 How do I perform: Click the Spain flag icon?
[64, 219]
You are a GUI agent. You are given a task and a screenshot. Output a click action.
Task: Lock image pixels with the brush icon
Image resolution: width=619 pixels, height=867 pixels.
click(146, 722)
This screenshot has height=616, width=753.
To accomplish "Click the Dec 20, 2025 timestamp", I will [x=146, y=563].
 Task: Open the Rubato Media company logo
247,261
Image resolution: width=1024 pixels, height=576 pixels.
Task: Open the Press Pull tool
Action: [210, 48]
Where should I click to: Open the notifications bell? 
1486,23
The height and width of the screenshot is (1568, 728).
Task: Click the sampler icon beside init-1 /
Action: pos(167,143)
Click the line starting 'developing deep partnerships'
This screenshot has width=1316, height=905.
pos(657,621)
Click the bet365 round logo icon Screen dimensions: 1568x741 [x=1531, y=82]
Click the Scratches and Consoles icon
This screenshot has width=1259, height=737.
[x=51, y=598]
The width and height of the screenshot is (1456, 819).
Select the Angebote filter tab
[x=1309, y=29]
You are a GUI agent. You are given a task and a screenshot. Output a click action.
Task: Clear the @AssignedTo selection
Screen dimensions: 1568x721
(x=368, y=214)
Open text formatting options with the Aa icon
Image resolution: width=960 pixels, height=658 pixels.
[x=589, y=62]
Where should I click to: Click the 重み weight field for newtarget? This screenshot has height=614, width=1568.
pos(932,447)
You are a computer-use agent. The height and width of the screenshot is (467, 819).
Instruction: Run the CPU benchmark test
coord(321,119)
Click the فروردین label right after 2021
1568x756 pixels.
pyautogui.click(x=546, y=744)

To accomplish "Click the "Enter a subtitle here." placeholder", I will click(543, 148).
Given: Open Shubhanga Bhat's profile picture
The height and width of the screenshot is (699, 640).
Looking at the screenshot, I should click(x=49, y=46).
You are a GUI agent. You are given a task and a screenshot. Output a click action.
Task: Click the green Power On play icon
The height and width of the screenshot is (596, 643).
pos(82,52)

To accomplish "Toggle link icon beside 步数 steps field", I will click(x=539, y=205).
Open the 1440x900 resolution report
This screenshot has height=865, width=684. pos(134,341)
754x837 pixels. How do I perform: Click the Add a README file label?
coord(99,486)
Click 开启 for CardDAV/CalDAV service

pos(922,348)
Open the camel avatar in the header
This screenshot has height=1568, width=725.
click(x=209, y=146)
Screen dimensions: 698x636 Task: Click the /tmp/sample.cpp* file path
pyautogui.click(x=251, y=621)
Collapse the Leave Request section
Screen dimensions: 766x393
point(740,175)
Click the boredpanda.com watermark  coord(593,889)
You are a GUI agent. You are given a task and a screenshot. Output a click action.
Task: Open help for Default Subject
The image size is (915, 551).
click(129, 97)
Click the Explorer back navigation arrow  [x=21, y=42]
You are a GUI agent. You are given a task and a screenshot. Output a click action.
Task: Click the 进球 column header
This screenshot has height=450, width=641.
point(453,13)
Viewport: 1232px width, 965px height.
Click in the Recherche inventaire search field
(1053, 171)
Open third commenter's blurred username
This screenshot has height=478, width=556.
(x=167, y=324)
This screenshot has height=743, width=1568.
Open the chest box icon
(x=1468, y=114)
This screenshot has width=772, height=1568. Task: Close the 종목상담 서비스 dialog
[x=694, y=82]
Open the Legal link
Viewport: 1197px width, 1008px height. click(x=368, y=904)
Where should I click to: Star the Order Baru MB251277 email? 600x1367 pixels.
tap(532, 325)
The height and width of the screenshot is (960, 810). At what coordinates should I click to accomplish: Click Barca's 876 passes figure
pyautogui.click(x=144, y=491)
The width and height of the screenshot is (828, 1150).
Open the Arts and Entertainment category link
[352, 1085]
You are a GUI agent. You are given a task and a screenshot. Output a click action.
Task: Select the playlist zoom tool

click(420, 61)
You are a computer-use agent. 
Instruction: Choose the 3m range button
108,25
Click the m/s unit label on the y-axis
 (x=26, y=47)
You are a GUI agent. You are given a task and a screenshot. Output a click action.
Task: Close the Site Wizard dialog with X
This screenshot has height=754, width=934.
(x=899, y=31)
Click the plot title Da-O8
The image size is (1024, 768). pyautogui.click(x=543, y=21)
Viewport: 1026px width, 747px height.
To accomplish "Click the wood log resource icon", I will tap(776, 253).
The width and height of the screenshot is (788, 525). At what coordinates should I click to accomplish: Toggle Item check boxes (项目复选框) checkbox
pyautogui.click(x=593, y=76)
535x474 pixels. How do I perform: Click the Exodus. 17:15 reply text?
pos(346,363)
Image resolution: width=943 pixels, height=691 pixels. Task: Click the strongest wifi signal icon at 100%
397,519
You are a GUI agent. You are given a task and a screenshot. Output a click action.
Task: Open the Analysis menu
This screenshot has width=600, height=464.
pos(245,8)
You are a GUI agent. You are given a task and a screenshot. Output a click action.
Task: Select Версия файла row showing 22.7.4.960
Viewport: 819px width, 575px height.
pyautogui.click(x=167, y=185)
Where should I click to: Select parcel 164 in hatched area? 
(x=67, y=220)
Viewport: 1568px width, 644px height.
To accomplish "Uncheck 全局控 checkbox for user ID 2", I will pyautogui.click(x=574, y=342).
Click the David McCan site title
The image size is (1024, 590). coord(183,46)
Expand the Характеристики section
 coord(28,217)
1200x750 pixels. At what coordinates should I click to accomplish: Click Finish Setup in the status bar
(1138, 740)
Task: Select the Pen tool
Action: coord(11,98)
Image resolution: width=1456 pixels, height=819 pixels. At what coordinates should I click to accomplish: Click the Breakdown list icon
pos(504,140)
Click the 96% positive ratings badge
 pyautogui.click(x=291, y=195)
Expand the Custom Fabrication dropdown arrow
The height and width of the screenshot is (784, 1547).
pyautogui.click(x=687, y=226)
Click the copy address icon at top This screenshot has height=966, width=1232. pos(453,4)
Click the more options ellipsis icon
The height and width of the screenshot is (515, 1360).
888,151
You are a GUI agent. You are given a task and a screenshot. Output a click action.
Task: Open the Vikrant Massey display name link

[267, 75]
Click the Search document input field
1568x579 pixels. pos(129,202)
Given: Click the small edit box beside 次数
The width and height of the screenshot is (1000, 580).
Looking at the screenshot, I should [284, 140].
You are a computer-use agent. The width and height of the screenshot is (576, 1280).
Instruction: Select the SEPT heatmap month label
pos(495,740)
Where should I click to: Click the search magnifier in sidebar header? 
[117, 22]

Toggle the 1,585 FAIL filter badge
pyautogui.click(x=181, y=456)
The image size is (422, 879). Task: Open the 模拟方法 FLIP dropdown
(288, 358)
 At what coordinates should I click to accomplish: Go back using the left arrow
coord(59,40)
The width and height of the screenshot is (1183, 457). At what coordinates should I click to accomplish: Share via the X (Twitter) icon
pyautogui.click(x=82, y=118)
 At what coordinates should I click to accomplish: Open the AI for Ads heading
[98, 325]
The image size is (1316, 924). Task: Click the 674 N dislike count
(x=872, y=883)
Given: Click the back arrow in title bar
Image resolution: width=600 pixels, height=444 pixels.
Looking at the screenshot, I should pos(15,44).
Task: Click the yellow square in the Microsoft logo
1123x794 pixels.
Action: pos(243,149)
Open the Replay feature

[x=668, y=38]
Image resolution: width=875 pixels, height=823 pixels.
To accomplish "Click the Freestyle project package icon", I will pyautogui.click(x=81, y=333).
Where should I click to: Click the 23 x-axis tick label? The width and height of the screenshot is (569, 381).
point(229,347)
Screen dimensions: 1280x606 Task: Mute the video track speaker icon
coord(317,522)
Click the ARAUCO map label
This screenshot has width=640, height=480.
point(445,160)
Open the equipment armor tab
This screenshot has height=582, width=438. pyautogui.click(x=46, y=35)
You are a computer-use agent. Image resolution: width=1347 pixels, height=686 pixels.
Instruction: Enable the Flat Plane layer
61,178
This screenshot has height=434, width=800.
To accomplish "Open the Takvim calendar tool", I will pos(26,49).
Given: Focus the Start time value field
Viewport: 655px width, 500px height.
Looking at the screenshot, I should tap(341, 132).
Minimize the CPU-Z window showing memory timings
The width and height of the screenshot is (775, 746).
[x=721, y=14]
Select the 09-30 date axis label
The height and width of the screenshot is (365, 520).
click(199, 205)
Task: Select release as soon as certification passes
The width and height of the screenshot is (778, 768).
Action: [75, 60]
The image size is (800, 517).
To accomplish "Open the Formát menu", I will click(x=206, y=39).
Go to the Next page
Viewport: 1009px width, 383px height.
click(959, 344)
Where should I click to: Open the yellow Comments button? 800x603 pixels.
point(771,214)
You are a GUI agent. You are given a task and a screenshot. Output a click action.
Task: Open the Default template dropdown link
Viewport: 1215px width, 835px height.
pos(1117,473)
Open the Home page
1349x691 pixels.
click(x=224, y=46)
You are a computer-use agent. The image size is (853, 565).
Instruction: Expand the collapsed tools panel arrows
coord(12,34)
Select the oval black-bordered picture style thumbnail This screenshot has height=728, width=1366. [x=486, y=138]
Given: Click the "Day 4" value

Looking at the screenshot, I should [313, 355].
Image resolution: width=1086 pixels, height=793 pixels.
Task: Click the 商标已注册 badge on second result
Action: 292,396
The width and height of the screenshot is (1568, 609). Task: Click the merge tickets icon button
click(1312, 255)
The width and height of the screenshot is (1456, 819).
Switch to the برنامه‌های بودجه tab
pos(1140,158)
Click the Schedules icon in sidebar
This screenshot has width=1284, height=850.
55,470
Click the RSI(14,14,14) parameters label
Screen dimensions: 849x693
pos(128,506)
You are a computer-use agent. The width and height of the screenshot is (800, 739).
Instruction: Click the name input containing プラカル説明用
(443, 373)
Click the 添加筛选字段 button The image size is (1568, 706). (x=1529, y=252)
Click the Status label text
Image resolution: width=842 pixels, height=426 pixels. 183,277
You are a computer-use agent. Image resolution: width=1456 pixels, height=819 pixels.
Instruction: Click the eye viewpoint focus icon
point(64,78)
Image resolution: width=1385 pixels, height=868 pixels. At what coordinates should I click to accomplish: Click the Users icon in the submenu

* * * * * * * * *

## WHAT YOU NEED TO DO
Report every line in the data above in which the word "will" appears.

## OUTPUT BELOW
To accomplish "Click the Dec 20, 2025 timestamp", I will [x=146, y=563].
To accomplish "Click the "Enter a subtitle here." placeholder", I will click(543, 148).
To accomplish "Toggle link icon beside 步数 steps field", I will click(x=539, y=205).
To accomplish "Click the wood log resource icon", I will tap(776, 253).
To accomplish "Uncheck 全局控 checkbox for user ID 2", I will pyautogui.click(x=574, y=342).
To accomplish "Click the Freestyle project package icon", I will pyautogui.click(x=81, y=333).
To accomplish "Open the Takvim calendar tool", I will pos(26,49).
To accomplish "Open the Formát menu", I will click(x=206, y=39).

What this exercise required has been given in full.